§ EXERCISE DETAILS:
Rewrite the records from the line containing "Given: Click the info icon beside 转机衔接时间较短" through the end of the records, with "info icon" replaced by "help icon" and everything else left unchanged. Omit the pictures from your answer.

^^^^^^^^

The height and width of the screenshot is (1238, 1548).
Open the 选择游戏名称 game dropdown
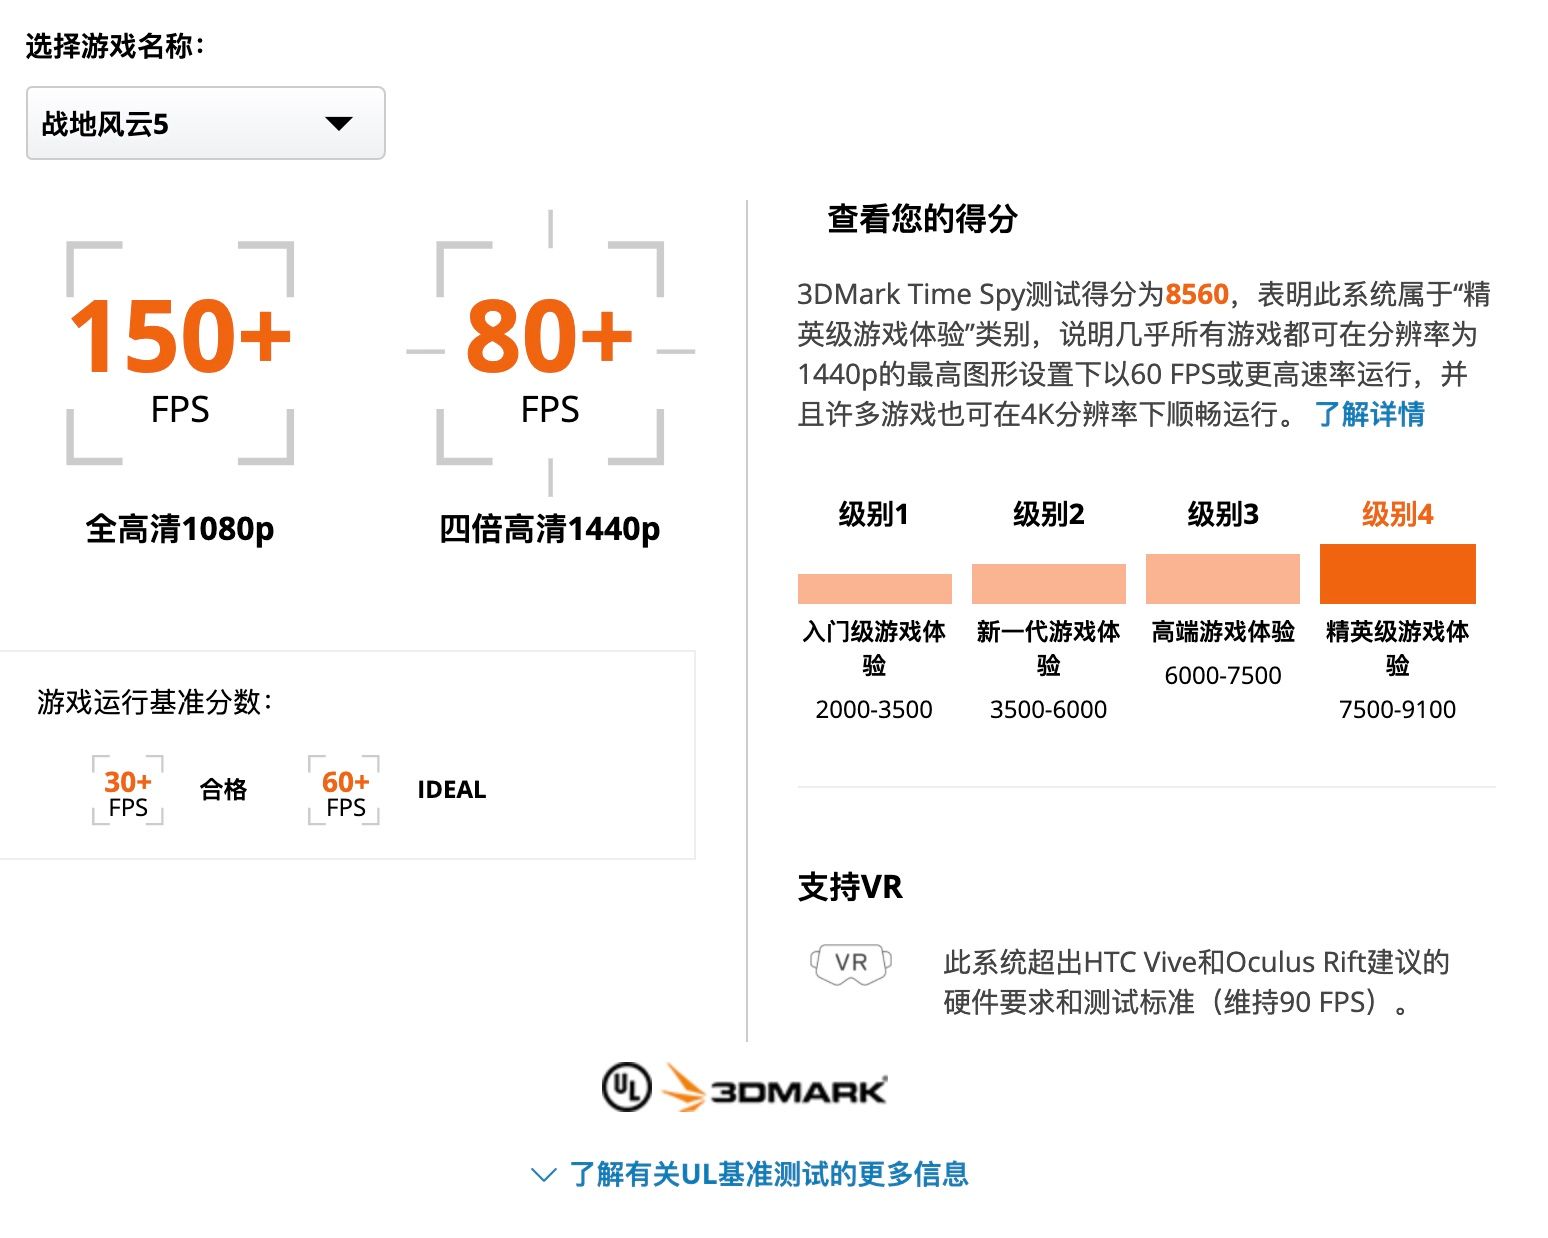point(205,123)
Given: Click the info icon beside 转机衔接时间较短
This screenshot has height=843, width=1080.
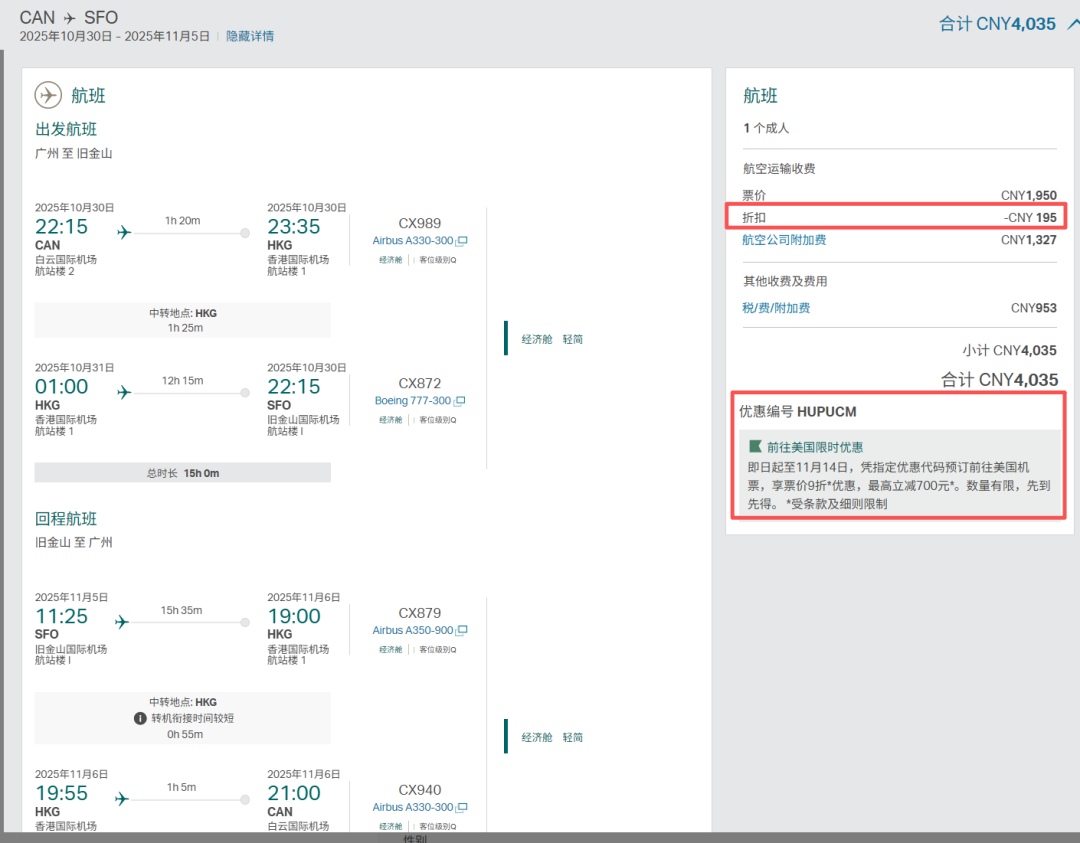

^^^^^^^^

§ SOLVED EXERCISE:
Given: Click the help icon beside 转机衔接时间较短
This screenshot has height=843, width=1080.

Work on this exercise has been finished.